The Web first impacted the face of higher education about 15 years ago when LMS (Learning Management System) systems became widely adopted and suddenly something like “online learning” was possible rather than “distance education.” Even though the potential for something new and exciting was there, most people just didn’t know how to use the new medium so things stayed at a “meh” level for a long time. What is really kicking higher education in the face is MOOCs (Massive Open Online Courses) because now there is a way to network web savvy learners from around the world and turn them loose on engaging content and creative assignments. It’s like learning on steroids. It’s not a replacement for an intimate conservatory-like experience, but maybe not everyone wants/needs/or will pay for a conservatory-like experience. And not all MOOCs are designed well either. It will be very unfortunate if the whole thing shakes out along class lines with only a small portion able to afford friend to friend learning and everyone else relegated to MOOCland whether or not the MOOCs are good and whether or not they’re a good fit for your learning style.
What’s one e-learning problem you wish there was a WordPress plugin for?
Interface design. Collaboration. I’d like to see 3 or 4 different themes (based on the 3 or 4 stellar MOOC platforms I’ve seen) and then I’d like to see a BuddyPress-like plugin (much leaner) that lets students work on teams together and interact with each other. I’d like to see a good page layout plugin too. And everything super mobile friendly. Mobile design for learning is an area where even the major players are lagging.
Why should the WordPress community focus their attention on higher education?

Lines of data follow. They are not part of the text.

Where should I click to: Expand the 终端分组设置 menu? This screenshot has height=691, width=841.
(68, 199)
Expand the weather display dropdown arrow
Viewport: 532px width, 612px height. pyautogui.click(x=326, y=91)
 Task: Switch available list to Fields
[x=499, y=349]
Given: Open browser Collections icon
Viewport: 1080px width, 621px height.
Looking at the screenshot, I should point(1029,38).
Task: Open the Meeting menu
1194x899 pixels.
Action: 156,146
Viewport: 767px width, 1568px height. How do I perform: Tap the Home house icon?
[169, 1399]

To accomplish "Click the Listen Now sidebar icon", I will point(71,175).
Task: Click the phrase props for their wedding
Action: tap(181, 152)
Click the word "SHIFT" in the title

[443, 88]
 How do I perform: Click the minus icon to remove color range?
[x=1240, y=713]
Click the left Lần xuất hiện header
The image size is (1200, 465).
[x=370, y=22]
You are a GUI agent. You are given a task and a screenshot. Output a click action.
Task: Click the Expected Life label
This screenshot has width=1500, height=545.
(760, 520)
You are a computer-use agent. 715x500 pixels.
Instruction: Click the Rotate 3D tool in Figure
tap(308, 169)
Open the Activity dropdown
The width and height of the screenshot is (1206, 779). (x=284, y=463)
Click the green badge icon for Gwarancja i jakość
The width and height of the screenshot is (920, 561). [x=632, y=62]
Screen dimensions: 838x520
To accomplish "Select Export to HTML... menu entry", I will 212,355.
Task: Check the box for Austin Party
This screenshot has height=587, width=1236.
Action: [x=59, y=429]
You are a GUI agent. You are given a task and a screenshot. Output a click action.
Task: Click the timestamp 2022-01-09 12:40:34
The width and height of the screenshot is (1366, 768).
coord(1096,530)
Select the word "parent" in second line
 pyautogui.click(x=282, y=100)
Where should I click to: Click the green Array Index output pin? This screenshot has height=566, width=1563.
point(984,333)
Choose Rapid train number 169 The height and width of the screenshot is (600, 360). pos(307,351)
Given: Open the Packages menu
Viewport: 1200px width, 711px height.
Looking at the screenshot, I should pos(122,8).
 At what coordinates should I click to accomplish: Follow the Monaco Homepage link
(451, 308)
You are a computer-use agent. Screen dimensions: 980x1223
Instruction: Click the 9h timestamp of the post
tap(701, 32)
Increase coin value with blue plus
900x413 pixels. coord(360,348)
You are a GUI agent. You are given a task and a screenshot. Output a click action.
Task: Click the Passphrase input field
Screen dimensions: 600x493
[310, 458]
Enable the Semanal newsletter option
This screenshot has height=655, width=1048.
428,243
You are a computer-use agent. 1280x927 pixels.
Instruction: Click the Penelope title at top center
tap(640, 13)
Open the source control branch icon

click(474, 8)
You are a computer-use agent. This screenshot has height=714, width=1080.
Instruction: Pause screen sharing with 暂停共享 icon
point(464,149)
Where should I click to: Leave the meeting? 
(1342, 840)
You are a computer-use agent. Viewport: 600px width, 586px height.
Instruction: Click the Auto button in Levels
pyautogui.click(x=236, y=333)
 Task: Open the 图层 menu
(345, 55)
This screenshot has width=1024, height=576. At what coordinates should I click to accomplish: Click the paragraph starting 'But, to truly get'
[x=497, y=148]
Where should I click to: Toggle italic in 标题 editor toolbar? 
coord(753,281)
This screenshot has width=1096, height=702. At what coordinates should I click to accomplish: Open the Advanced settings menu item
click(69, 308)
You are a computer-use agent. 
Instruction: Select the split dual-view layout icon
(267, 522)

The issue with LMS systems has always been poor interface design. While administrators focus on back end integration and security issues, faculty are usually stuck with clunky tools that make it difficult to engage students. The problem that MIT, Harvard, and Stanford just solved for nearly $100 million is one of interface design i.e. they came up with really nice interfaces that draw you in right away and make you want to engage with the content. Add the social components that weren’t a part of early LMS design, and now you’ve got a great experience all around. But anyone who cares about open education (and open software) wants to see the DIY culture prevail, or at least allow colleges/universities a choice in how they develop online courses. Right now, we can continue to limp along with Moodle which does some nice things but falls short of making it easy to create a dynamic interface or we can hope the WP community will put some muscle into e-learning plugins and themes.